Let’s look at some ways you can work on this ongoing challenge…
Improving Data Quality
Compliance programs require accurate data sets from around your organization. There's a balance between the criticality of having the correct data and the time spent gathering that data. You are never going to have all the data that you want.
To improve data quality, focus on these five areas:
- Work with your partners running the different business segments. They're managing the customers, they're selling the products, and they see the transactions. They own the data.
- Make clear the data elements you need.
- Make clear the quality level you need.
- Concentrate on making these requirements as straightforward as possible.
- Reach an agreement about the completeness and quality your partners will deliver.
Fully Use the Systems You Have in Place
Many of the systems used in existing programs are not being fully utilized. They are still running with their default settings or have not been tuned in a long time. Tune your systems now and on an ongoing basis. Perform a complete coverage assessment to ensure the proper rules are turned on.
Don't be afraid to turn off rules in your current system if they are unproductive. Document why it is not a productive rule, identify a compensating control, and turn it off.
Adding Technology and Advanced Analytics
Technology has played an increasing role in compliance programs for many years. Initially, it helped bring information together. Later it helped identify individual transactions that needed closer review. Now technology and advanced analytics can streamline compliance tasks and improve program efficiency.
Manual administrative tasks cause many inefficiencies. These include gathering data from multiple systems, documenting what data has been collected, documenting that required procedures have been followed, and documenting the analysis performed and the conclusion reached.
By automating these tasks, your staff can focus on analyzing behaviors and determining if something is risky or suspicious. You also increase consistency, improving the overall quality of the program.
Automate the SAR Filing Process
A key output of compliance programs is filing Suspicious Activity Reports (SARs). While many SARs require thoughtful judgment in deciding whether to file, there are opportunities to automate the SAR filing process in some cases.
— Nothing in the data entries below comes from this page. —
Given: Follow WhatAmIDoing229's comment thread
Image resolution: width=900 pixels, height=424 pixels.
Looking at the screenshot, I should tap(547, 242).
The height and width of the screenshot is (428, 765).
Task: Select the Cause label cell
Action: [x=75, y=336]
One example is SAR filings for structuring transactions.
Suppose there is apparent structuring for a customer. In that case, it's relatively easy to identify, put that data into an Excel spreadsheet to add to a SAR, add a templated narrative to SAR describing to pattern and stating that this customer appears to be structuring transactions, and populate the form using robotic process automation.
Then it just takes a quality assurance process to review them.
To successfully improve your program’s efficiency, ensure you're weaving innovation into your program sustainably. Use a process or a program mindset and not a project mindset.
Innovate your program based on a risk-based mechanism rather than solely in response to a regulatory enforcement action, an audit, or another external driver. Make program innovation business as usual to maintain the momentum of innovation.
Establish performance monitors for your program. These will give insights into what is happening and allow you to recognize what needs immediate attention.
Focus on the few most important things. AML programs are complex, and they’re hard to run. You need to make the problems smaller when you're trying to innovate. Assess the amount of work it will take to bring the change to life, test it, implement it, and monitor it.